Seule "bonne" nouvelle, la hausse récente des prix de l'énergie ne provoque pas de décalage de compétitivité supplémentaire pour les entreprises belges. La hausse brutale des prix de l'énergie touche l'ensemble de l'Europe de la même manière. Peter Claes élargit cependant le champ: "Par contre, le Vieux Continent est le seul à facturer la tonne de CO2, ce que ne font pas les États-Unis ou l'Asie. Et compte tenu des prix astronomiques que l'on connait actuellement, l'impact de la hausse des prix de l'énergie est encore plus important en Europe."

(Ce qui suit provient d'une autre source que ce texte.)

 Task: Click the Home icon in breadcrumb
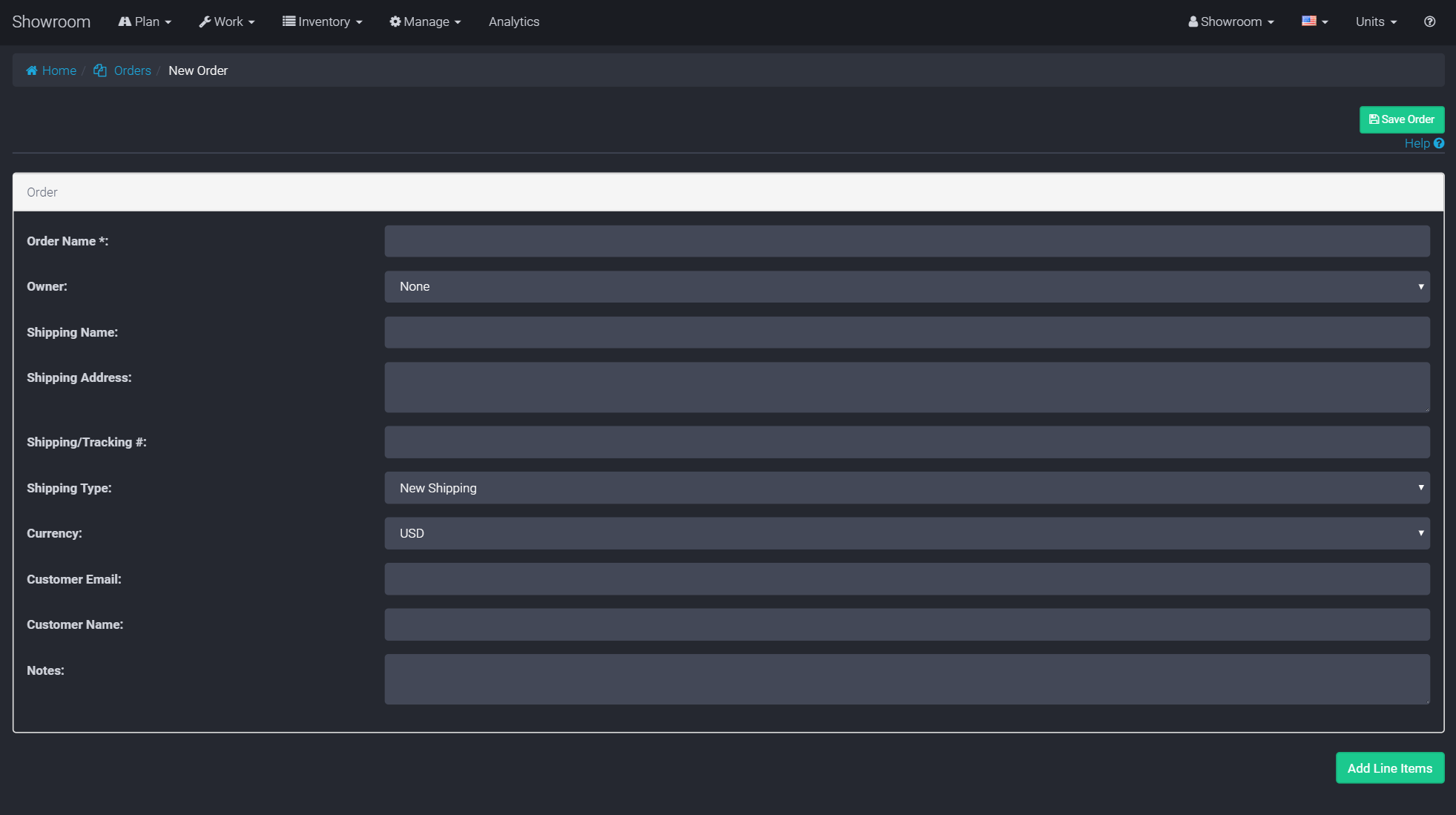click(x=32, y=70)
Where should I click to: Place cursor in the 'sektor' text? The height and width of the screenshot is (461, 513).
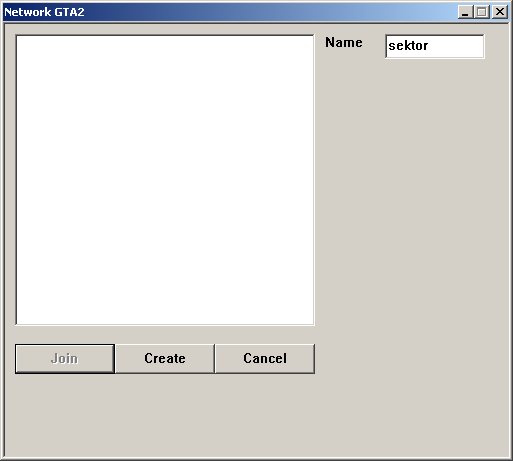408,46
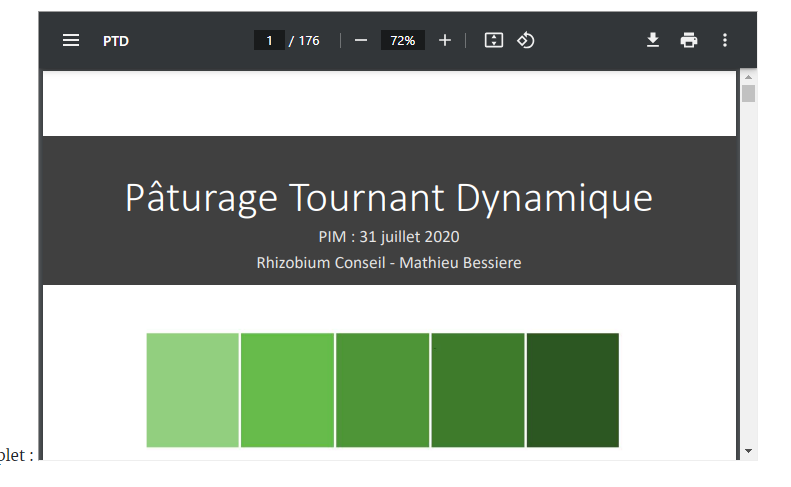Zoom in with the plus button
791x487 pixels.
click(x=444, y=40)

On estime que produire un MWh d'électricité génère 0,4 tonne de CO2 pour une centrale au gaz, soit 24 euros au cours actuel. Le double pour une centrale au charbon. Un surcoût qui se retrouve évidemment dans la facture finale. "Mais il est quasiment impossible pour les entreprises belges de répercuter cette triple augmentation de coût sur leur prix de vente. Ce sont donc les marges qui risquent de se réduire, avec tous les risques que cela comporte", prédit Claes.